When Pencroff got an idea into his head, he would not rest until he executed it. Now, he wanted to visit Tabor Island and since a boat of a certain size was necessary for this trip, he would construct the aforesaid boat.
This is the plan which was drawn up by the engineer in agreement with the sailor.
The keel of the boat would measure thirty five feet and the beam nine feet—which would make it a fast sailer provided its bottom and underwater lines were well made—and it would not draw more than six feet, a level of water sufficient to maintain it against the drift. It would be decked along its entire length, pierced by two hatchways which would give access to two cabins separated by a partition, and rigged as a sloop with a spanker, a staysail, a foresail, a forestaysail, and a jib. These are very manageable sails conducting themselves well against squalls and holding on firmly when close-hauled. Finally, its hull would be carvel-built, that is to say that the planking would be flush instead of overlapped. As to its ribs, they would heat press it into place after adjusting the planking, which would be mounted on dummy frames.
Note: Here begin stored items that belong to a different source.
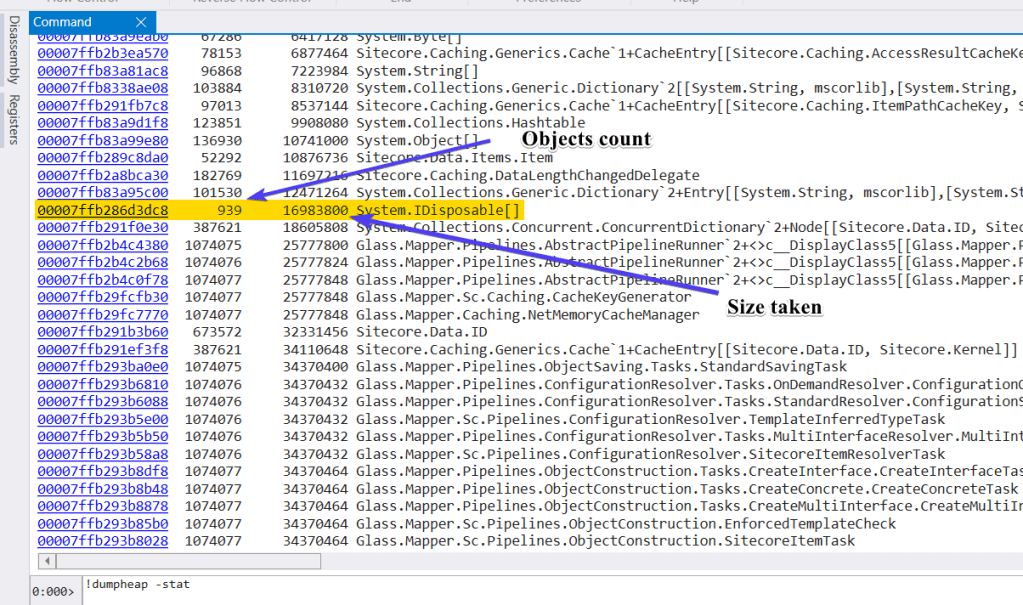Open NetMemoryCacheManager address 00007ffb29fc7770
Viewport: 1023px width, 605px height.
pos(102,315)
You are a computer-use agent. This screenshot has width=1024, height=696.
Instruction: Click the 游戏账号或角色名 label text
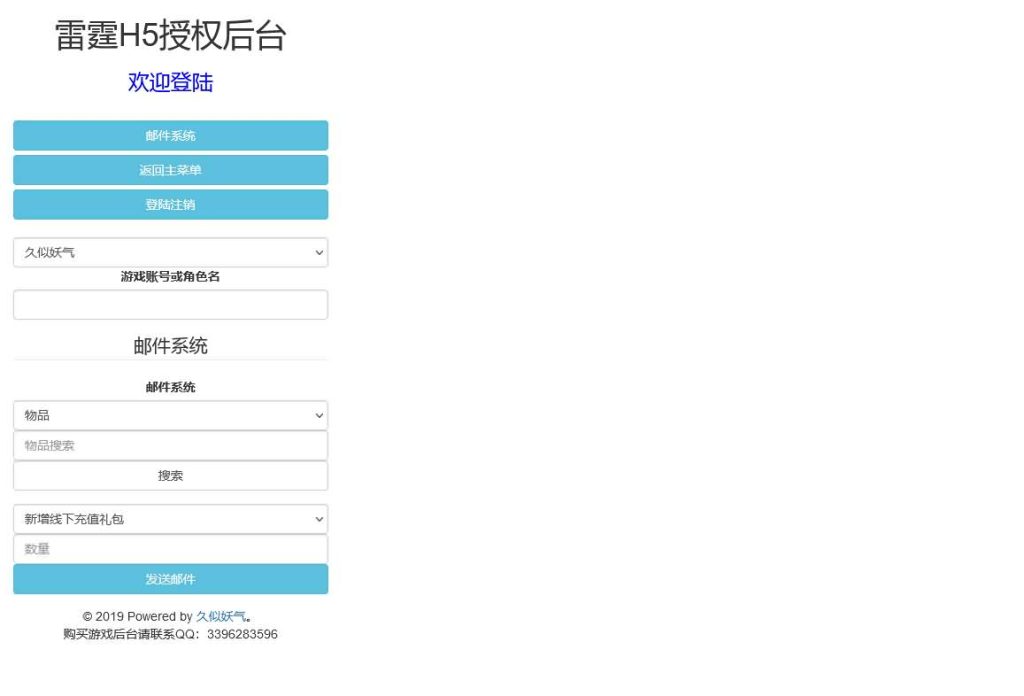tap(170, 276)
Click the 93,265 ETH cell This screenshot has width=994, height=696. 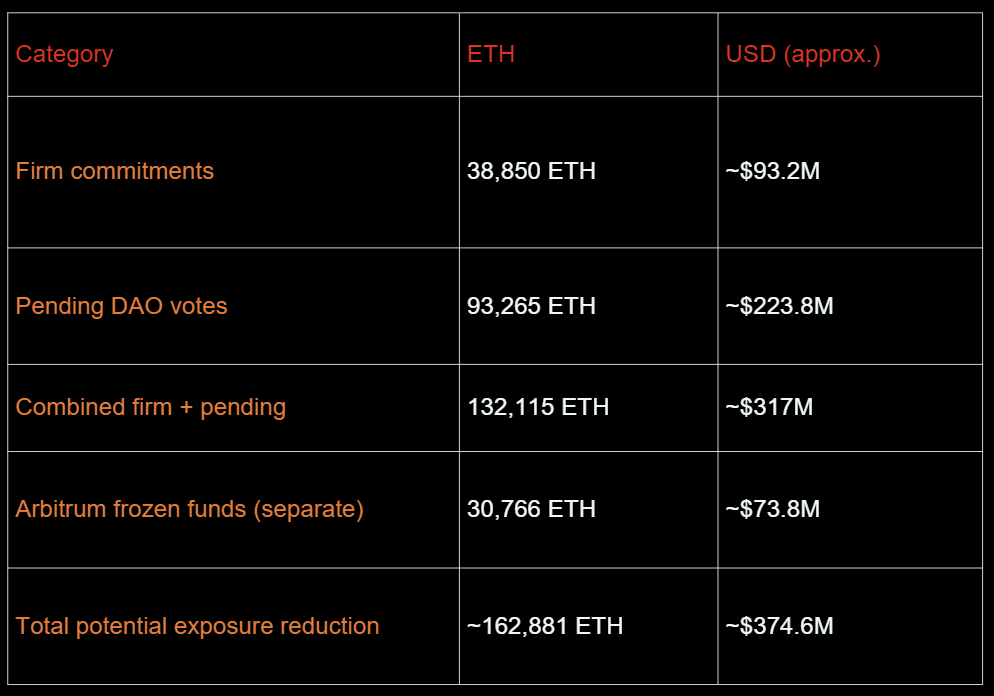531,306
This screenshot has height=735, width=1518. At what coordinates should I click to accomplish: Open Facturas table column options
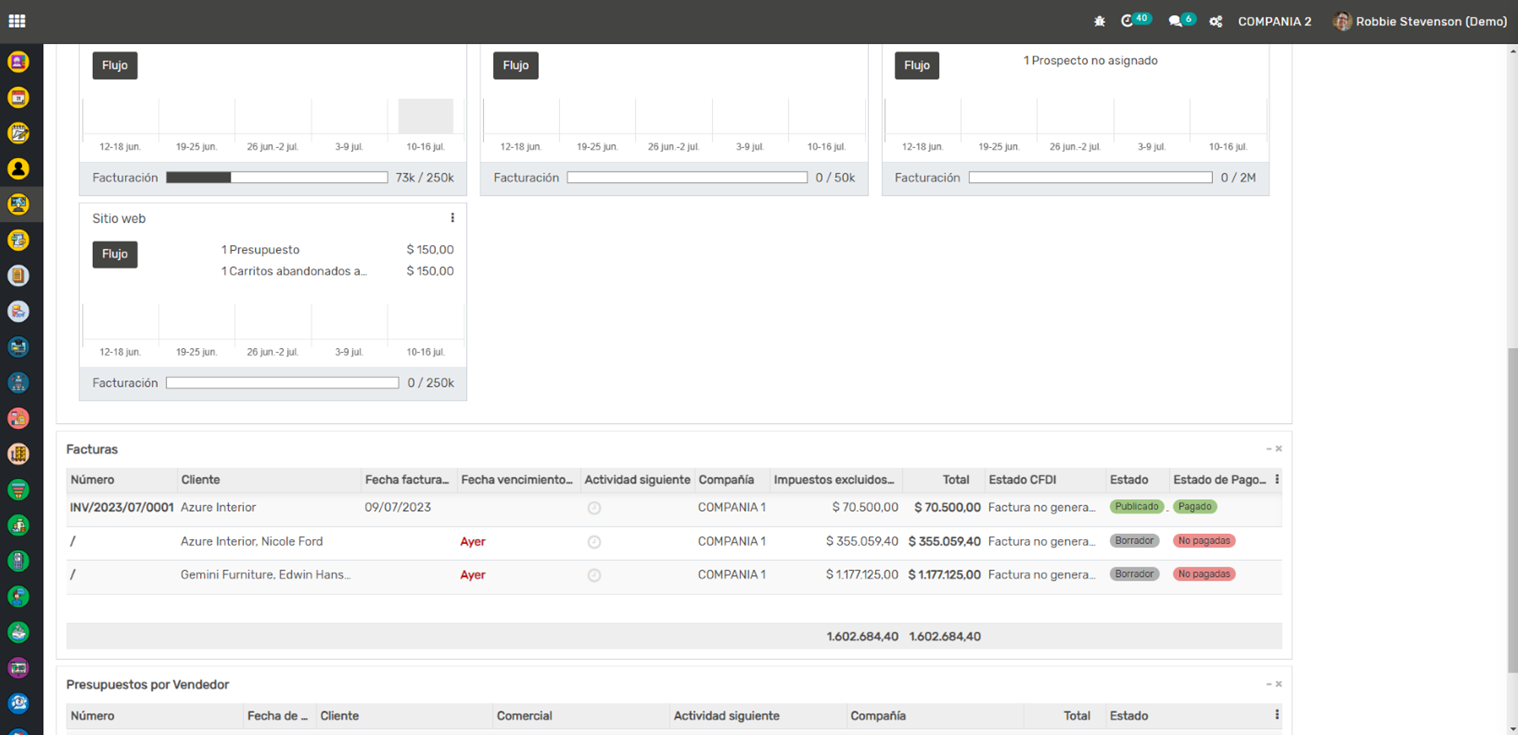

What wood would be employed in the construction of this boat, elm or fir, both being abundant on the island? They decided on the fir, a wood which is a little “cracked,” as the carpenters would say, but which is easy to work and can withstand the water as well as the elm.
These details concluded, it was decided that, since the return of the fine season was six months away, that only Cyrus Smith and Pencroff would work on the boat. Gideon Spilett and Herbert would continue to hunt, and neither Neb nor Master Jup, his assistant, would abandon the domestic activity that had devolved upon them.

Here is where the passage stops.